(Data entries)
╭──

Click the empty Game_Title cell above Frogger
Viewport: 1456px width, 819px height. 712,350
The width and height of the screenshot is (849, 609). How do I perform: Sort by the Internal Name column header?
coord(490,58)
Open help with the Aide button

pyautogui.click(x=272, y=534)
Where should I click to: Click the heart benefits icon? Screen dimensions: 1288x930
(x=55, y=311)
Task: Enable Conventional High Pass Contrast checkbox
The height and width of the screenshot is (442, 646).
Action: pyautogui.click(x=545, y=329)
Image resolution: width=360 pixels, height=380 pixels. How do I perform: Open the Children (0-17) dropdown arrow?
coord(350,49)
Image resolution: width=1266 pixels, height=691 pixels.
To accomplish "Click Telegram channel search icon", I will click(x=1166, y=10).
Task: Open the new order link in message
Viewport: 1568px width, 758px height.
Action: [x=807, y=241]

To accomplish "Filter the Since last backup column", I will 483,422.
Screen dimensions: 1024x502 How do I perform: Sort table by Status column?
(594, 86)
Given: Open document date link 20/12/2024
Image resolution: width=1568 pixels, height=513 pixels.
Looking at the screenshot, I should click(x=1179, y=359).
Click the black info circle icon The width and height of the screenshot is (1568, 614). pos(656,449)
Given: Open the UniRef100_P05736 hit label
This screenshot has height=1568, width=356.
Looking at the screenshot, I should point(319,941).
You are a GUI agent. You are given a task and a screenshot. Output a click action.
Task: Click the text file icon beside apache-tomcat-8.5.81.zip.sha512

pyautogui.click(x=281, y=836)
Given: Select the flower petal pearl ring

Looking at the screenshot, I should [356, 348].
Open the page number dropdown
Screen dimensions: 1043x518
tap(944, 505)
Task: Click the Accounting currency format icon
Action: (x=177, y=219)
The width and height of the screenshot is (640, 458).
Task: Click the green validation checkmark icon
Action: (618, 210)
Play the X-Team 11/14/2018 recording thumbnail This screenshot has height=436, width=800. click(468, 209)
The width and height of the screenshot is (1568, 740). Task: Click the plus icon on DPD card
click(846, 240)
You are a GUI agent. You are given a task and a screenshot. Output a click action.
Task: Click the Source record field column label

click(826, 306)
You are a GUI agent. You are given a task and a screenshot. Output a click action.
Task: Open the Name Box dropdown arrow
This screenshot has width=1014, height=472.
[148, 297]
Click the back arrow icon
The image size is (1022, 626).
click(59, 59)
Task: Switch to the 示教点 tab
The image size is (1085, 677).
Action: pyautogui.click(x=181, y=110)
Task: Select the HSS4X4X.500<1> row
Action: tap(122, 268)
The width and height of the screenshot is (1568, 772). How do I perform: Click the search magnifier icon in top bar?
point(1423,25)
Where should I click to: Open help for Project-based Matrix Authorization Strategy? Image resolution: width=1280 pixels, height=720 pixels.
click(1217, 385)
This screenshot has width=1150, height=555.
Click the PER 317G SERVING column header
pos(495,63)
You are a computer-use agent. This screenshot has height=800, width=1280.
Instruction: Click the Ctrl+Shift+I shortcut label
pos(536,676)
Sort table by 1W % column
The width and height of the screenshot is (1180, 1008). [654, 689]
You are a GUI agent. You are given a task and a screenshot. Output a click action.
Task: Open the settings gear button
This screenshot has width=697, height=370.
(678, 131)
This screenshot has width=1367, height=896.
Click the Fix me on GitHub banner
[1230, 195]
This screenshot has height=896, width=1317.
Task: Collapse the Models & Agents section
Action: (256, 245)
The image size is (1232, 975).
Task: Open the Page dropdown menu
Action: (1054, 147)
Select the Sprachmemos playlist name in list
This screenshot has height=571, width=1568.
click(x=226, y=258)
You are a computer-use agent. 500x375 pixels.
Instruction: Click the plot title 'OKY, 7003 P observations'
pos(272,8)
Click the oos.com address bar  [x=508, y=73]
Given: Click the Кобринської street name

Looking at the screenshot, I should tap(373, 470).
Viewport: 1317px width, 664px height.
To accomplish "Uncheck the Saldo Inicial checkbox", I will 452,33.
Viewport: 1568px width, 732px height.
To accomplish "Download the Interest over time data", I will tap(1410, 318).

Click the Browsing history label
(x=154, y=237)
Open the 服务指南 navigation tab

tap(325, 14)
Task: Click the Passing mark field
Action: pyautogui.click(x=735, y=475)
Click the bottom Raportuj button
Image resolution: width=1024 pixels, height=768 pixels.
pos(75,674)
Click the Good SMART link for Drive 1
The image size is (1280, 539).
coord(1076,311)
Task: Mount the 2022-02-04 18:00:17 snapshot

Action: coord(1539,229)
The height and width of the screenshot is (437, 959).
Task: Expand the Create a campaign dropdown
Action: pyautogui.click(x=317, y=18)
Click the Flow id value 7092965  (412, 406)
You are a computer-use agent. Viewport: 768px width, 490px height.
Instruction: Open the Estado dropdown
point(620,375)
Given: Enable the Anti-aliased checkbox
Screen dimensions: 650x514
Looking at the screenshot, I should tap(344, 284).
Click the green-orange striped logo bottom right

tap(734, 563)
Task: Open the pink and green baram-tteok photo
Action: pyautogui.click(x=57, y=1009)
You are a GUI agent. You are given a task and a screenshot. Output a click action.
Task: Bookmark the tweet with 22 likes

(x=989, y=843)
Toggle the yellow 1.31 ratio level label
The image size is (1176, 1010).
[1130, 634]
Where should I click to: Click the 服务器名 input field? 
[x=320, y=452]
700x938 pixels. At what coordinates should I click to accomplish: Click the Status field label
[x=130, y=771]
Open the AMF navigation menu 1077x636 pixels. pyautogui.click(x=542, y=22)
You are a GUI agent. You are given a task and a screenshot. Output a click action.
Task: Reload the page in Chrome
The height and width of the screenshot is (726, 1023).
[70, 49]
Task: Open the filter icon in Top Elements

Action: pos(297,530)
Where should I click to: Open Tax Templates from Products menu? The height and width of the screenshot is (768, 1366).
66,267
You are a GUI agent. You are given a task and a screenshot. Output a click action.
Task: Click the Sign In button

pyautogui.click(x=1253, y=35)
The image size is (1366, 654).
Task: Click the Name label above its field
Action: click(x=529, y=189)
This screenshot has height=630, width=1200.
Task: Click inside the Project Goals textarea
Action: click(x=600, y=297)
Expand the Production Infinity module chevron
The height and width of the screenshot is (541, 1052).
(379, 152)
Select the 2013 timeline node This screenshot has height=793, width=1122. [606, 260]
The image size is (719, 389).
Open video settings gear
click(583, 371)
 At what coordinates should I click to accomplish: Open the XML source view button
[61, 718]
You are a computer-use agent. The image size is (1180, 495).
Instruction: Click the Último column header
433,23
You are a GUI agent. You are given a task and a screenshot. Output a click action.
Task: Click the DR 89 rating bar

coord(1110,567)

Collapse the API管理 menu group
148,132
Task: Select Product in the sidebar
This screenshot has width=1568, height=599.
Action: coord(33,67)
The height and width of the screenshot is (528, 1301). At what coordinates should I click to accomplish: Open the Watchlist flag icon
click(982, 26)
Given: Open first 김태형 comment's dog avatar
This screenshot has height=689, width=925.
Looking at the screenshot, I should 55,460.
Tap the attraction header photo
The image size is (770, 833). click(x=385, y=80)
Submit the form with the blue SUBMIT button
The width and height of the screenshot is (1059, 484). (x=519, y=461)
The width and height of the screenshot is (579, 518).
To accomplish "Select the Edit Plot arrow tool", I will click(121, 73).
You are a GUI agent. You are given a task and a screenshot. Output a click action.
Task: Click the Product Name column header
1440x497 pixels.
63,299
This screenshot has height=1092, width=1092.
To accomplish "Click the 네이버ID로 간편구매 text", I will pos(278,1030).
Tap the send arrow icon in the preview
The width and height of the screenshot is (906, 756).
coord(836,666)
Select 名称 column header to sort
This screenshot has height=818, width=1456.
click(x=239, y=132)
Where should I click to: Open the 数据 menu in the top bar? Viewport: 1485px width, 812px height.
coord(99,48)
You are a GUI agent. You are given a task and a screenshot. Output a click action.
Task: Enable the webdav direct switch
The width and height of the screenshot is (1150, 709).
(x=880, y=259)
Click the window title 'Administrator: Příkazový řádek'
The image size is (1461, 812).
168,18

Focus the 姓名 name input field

╰──

*What is being asked*
If a line above holds the word "checkbox", copy it.

*Result for this task*
Task: Enable Conventional High Pass Contrast checkbox
To accomplish "Uncheck the Saldo Inicial checkbox", I will 452,33.
Given: Enable the Anti-aliased checkbox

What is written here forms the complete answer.